Can a landlord profit off of CAM charges if it’s a fixed rate per square foot? If it’s widespread and they’re making money off of it can something be done?
Hi Peter,
The spirit of CAM charges are that they’re supposed to be just a pass-through expense where the landlord pays the expenses, then divvies them up based on each tenants footprint in the center, where the fraction that the tenant owes is based on the denominator being the entire center and the numerator being just the tenants square footage. The sum of the parts should equal the whole, but in too many cases, landlords add in “a little something extra”, and that’s why occupancy cost audit firms like OAG exist. No, the landlord should not profit, but all too often they do,either by blatant overcharges, or by throwing in expenses that shouldn’t be included.
The solution is to engage a third party audit firm like OAG (www.oaginc.com) Let us know if we can offer any more information. Kind regards, kirk.morgan@oaginc.com
Great article, but what about the fact that there is no incentive for the landlord to shop maintenance costs etc? In fact the more they pay for maintenance the higher the dollar amount of the 15% fee they collect. So what’s to stop them choosing the highest bidder (if they even bother to bid it) or having a friend’s company do the maintenance at a vastly padded cost?
Our lease unfortunately does not specify any limit.

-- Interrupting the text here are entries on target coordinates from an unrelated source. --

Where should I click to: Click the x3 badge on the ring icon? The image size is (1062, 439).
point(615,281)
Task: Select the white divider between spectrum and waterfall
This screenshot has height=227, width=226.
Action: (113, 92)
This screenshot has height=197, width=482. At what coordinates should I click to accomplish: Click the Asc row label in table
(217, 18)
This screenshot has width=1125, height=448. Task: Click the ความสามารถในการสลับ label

What’s to stop them having their useless brother-in-law clear out the trashcans at $1,000 per pop, then charge us $1,150 each time he does it?
Surely when you spend other peoples’ money without their direct control, there is some legal responsibility to do so wisely?

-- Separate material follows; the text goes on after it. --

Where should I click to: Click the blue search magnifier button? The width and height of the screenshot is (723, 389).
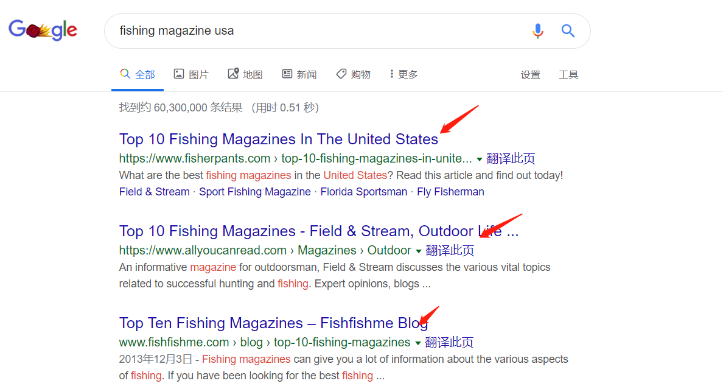pos(568,31)
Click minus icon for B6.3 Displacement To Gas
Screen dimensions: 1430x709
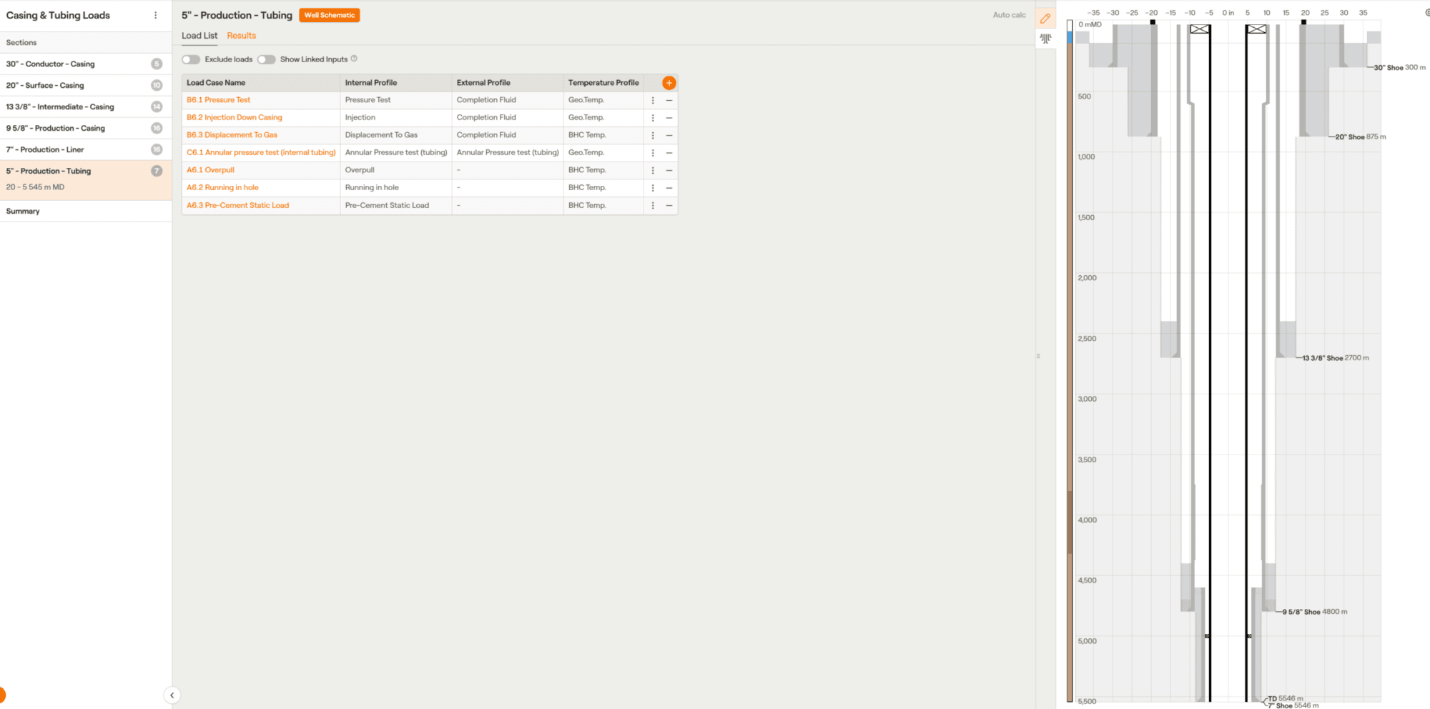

Our shopping center changed hands two years ago – for 20+ years the previous LL charged little, if any additional CAM fees at the end of the year (including their 15% fee) – Everything was covered by the amounts put into escrow on a monthly basis under our lease – In fact in a couple of years, tenants actually got a small refund.
Now the new owners (who do their own management in-house) have hit us for two years running with what we consider extortionate fees. Listing things like $14,000 for “pressure washing sidewalks” – the sidewalks are filthy and show no sign of being washed, or only superficially at best. Secondly the center is not that big and I contend that all the concrete flatwork could be washed for a LOT less than $1,250 per month. I could do it myself for $10k per year and pocket around $9k in pure profit.
This year, they are asking for almost twice the amount. They charged us several $k for flowers (there are just 3, fairly small planters) PLUS a separate fee for landscaping and another for labor to plant said flowers.
Then they add 15% to their property tax payment – for doing what – cutting the tax check and mailing it in? For that they get $20k fee??
Is there no way to compel them to spend OUR money more frugally? The center looks no better than it did under the previous management.
Dear Mike, one of our senior associates writes:
This is an age old complaint from Tenants that they don’t have much control over, but there are things they can do. They can always call the landlord and ask to renegotiate the lease, but most landlords won’t do that if it is about the Tenant getting control of costs. Obviously the LL is out to reap profit from the tenants by the sounds of it.
Audit rights, yes, they should check that, but if they have that right, an unscrupulous LL is going to have invoices that support his charges. So even if it’s the cousin or brother overcharging, they will have invoices that show what they charged. Getting comps only supports his concerns about overcharging, but the lease language prevails.
If his lease doesn’t protect him, then he doesn’t have much of a leg to stand on unless he renegotiates it. He needs to call the LL out on this or pay the price.
Remember LL’s “embrace the lease” also, so if they can get away with it because of the lease language, then not much he can do.